There has been an argument among Objectivists on the mosque that some would like to build at Ground Zero. Leonard Peikoff opposes the mosque and holds the US government should prevent its existence. Others disagree. Amy Peikoff has two posts supporting her husband.
The argument is complicated and certainly not self-evident. It’s a matter on which good people can disagree. I see in the various comment threads people I respect on both sides.
What would be worse for the rule of law in America, our government violating property rights of those who would build a mosque or giving the enemy in a time of war an enormous morale boost by seeing a mosque built where militant Islam scored its greatest victory?
This strikes me as the kind of argument one finds in a mixed economy. Our government is bad and getting worse. It intervenes now in so many areas that it seldom does anything significant that is limited to the scope envisioned by the writers of the Constitution. Good is packaged with bad, and sorting out what is fundamental or most important can be maddening.

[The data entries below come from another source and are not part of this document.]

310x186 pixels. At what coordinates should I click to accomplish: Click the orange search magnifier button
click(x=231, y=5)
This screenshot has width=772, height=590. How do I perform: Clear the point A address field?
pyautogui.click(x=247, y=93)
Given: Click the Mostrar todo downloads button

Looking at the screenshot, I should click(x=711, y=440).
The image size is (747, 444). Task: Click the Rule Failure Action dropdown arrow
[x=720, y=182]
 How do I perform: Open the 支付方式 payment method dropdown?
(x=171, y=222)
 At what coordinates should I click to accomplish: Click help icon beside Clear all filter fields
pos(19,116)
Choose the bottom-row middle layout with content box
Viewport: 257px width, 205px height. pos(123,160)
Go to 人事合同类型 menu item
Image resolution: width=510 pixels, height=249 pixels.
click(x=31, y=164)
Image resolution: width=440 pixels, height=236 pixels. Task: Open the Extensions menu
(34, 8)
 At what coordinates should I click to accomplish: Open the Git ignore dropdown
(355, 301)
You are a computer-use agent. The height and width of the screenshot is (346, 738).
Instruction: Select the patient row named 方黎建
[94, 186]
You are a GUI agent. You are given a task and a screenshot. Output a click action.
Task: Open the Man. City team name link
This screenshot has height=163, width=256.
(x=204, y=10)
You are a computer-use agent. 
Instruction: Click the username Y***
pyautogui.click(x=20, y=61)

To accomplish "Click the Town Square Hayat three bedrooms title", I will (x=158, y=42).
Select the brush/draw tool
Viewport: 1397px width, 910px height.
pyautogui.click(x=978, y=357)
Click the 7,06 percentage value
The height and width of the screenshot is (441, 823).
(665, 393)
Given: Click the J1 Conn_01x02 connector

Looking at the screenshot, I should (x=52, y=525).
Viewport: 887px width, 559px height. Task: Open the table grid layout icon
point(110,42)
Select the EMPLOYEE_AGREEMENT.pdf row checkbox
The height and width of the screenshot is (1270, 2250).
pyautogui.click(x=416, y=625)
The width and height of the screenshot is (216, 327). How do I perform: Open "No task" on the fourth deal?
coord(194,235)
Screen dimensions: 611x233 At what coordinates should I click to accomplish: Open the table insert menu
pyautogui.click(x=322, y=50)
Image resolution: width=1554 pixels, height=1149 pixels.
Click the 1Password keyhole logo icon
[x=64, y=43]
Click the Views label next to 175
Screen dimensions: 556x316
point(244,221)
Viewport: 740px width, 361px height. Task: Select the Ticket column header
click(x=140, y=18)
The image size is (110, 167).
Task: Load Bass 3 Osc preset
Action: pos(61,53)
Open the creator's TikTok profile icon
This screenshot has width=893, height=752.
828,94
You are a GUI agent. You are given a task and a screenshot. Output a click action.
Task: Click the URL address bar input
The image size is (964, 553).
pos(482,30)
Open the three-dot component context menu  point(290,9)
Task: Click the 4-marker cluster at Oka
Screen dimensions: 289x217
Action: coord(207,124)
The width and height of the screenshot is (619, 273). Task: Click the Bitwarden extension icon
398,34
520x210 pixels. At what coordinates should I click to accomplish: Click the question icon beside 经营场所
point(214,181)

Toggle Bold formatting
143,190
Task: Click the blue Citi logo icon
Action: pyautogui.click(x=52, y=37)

Speaking for no one but myself, I believe the government should prevent the building of the mosque. I will be surprised if it does. A government that can’t bring itself to use the word terrorist is unlikely to do anything so politically incorrect. Our government would rather sacrifice our men on the battlefield than fight the war properly and risk the censure of world opinion. The lives of our soldiers and Marines are less important to the current administration than the preventing the sneers of sophisticated Europeans.
We must win the war against totalitarian Islam. To those who think we could never be defeated by a ragtag bunch living in caves, I would note that the Romans thought Rome would stand forever. Alaric and the Visigoths sacked Rome in 410 a.d., shattering the confidence of the ancient world. Augustine wrote City of God in response, which you could call the constitution of the dark ages.
I know there is plenty of difference between modern America and ancient Rome. But what impact would the explosion of a nuclear device on Wall Street have on Western Civilization? It’s too depressing to consider for long.
The enemy has not struck us on American soil since 2001, but will it in five years? 10? 20?
In war it is important to convince the enemy that there is no hope of victory. Building a mosque at Ground Zero would give the enemy hope.